9 de maio de 2010

LISBOA

Os caminhos de Jorge Barbi
41º 52’ 59’’ latitude N / 8º 51’ 12’’ longitude O

7 de Maio a 11 de Julho CAM – Nave e Piso 1

Jorge Barbi, Espumas, 2007, Fotografia, 87 x 125 cm

Newsletter / Lisboa
Jorge Barbi é um artista com uma trajectória singular, não só pela sua prática criativa, inicialmente centrada na escultura e, mais tarde, alargada à fotografia, como também pela sua independência relativamente às regras do mercado e ao sistema artístico em geral.
A exposição 41º 52’ 59’’ latitude N / 8º 51’ 12’’ longitude O, que o CAM vai inaugurar no dia 6 de Maio, será a sua primeira apresentação em Portugal e resulta de uma parceria com o MARCO – Museu de Arte Contemporânea de Vigo.
O título da mostra refere-se às coordenadas geográficas que o artista galego percorre nos seus trajectos diários e que tem constituído uma fonte inesgotável de inspiração para o seu trabalho. Desde o início dos anos 80, Jorge Barbi adopta o passeio, a viagem, como método de trabalho para a observação de uma geografia que conhece bem e de onde extrai um grande reportório de detritos e acidentes, de modo a obter uma cartografia exaustiva da paisagem e dos elementos em mutação que a constituem.

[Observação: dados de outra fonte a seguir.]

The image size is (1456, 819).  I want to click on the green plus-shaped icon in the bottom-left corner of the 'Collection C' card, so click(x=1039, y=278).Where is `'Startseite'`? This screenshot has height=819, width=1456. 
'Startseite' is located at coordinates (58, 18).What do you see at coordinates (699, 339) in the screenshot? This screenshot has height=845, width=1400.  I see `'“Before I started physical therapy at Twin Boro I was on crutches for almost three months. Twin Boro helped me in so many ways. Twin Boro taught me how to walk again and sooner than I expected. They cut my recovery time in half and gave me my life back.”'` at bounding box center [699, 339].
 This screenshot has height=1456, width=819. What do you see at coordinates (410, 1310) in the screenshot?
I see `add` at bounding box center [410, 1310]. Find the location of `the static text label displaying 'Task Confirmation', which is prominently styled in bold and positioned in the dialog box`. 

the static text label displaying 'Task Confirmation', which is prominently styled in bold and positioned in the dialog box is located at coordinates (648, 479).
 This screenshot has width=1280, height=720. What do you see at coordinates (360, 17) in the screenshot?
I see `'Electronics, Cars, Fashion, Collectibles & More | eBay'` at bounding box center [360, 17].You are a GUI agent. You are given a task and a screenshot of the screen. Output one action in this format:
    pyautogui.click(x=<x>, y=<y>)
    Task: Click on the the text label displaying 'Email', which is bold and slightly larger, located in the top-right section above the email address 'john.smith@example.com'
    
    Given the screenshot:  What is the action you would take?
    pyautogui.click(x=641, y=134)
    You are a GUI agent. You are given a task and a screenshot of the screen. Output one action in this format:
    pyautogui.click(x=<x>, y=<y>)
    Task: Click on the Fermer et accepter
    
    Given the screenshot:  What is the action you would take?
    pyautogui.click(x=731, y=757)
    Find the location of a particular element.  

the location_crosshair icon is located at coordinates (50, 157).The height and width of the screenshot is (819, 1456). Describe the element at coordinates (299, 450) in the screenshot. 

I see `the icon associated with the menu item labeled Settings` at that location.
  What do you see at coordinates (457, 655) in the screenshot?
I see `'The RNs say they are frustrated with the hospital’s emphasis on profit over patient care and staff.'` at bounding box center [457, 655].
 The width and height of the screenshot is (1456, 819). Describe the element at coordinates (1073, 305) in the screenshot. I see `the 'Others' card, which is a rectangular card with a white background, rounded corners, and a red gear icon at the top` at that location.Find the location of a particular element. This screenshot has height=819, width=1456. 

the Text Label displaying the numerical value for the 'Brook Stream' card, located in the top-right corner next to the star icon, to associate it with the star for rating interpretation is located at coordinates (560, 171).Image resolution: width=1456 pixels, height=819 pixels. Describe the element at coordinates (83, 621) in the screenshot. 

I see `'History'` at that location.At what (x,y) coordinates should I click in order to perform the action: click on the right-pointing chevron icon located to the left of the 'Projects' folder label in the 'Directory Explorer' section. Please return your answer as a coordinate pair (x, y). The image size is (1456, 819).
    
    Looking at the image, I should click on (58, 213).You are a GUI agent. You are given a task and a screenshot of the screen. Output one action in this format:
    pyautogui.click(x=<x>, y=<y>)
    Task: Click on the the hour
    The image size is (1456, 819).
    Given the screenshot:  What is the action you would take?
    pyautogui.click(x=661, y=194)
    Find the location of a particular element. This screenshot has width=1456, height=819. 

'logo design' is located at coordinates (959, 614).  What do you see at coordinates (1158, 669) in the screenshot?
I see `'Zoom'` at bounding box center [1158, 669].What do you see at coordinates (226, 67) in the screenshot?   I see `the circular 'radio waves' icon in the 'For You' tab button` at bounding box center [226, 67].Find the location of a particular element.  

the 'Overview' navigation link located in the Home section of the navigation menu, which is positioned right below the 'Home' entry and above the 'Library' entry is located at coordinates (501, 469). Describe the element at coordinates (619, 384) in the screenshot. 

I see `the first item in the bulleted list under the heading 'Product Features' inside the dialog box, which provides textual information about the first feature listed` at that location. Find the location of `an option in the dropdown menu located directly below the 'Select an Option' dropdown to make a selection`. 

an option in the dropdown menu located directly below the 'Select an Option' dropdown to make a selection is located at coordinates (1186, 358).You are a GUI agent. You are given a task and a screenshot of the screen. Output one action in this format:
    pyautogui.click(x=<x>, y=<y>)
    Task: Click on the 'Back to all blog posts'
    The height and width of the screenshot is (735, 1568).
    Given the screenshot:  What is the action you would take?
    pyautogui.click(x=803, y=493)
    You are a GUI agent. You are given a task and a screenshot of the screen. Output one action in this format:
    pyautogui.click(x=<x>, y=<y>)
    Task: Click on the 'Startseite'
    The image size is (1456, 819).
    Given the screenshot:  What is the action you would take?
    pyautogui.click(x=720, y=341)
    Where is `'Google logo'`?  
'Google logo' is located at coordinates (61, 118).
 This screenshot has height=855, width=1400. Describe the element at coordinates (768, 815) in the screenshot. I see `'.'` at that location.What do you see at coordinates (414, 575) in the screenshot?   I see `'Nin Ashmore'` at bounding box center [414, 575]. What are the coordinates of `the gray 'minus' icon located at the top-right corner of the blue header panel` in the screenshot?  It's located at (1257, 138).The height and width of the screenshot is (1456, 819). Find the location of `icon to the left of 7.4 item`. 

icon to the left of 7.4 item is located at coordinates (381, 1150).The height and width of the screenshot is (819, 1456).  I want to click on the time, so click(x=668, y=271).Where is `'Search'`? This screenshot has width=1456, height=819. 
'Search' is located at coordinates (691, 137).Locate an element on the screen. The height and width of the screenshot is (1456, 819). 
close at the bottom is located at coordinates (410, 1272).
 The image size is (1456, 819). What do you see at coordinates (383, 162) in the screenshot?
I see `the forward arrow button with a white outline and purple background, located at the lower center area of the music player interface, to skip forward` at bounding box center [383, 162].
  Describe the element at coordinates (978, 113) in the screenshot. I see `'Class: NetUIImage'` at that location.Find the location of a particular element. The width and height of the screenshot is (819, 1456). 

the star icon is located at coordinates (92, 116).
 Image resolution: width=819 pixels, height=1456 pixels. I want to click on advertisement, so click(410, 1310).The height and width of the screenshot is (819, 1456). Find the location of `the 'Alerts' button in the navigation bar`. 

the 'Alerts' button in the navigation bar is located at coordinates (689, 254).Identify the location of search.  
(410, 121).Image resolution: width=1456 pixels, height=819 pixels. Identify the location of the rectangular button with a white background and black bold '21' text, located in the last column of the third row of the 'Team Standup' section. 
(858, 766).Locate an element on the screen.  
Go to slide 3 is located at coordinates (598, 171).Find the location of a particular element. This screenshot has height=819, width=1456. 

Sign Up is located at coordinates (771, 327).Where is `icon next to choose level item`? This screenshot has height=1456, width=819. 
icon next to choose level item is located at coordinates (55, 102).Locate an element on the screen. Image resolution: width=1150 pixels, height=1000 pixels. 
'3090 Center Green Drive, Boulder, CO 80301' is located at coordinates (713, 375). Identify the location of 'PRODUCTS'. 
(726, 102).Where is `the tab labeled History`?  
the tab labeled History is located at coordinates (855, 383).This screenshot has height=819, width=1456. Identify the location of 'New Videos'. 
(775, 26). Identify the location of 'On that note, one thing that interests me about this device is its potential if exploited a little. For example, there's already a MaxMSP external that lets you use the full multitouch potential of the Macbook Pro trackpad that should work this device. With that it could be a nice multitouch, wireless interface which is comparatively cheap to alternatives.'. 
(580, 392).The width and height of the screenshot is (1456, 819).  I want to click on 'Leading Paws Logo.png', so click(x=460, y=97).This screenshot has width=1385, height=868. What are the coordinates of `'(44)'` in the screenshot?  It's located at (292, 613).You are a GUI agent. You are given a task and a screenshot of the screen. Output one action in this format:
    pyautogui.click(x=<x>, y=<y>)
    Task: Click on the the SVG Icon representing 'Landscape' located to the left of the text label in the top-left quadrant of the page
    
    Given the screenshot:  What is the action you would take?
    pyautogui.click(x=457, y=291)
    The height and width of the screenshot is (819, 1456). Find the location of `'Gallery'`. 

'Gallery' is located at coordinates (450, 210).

O exercício do passeio e a observação quotidiana de animais, pedras, algas, plantas, excrementos, troncos de madeira e também outros objectos de natureza inorgânica, converteram Jorge Barbi numa espécie de cientista que regista minuciosamente as transformações dos elementos que, mais tarde, a partir de um processo lento e meticuloso, se convertem em fragmentos poéticos e enigmáticos.
O ponto de partida desta exposição, que esteve recentemente em exibição no Museu de Arte Contemporânea de Vigo, é uma série de fotografias realizadas nos últimos anos, a que se juntam uma selecção de peças anteriores e novas produções específicas. O comissário, Juan de Nieves, evitou uma apresentação cronológica das obras, estabelecendo novas pistas de leitura, através de uma montagem
que combina estruturas arquitectónicas, iluminação e recursos visuais, de modo a destacar as relações entre os vários núcleos, num diálogo contínuo de obras anteriores com trabalhos mais recentes, resultando num interessante jogo de tensões e equilíbrios.
A exposição tem o apoio da Sociedad Estatal para la Acción Cultural Exterior de España, SEACEX, e da Embaixada de Espanha em Portugal.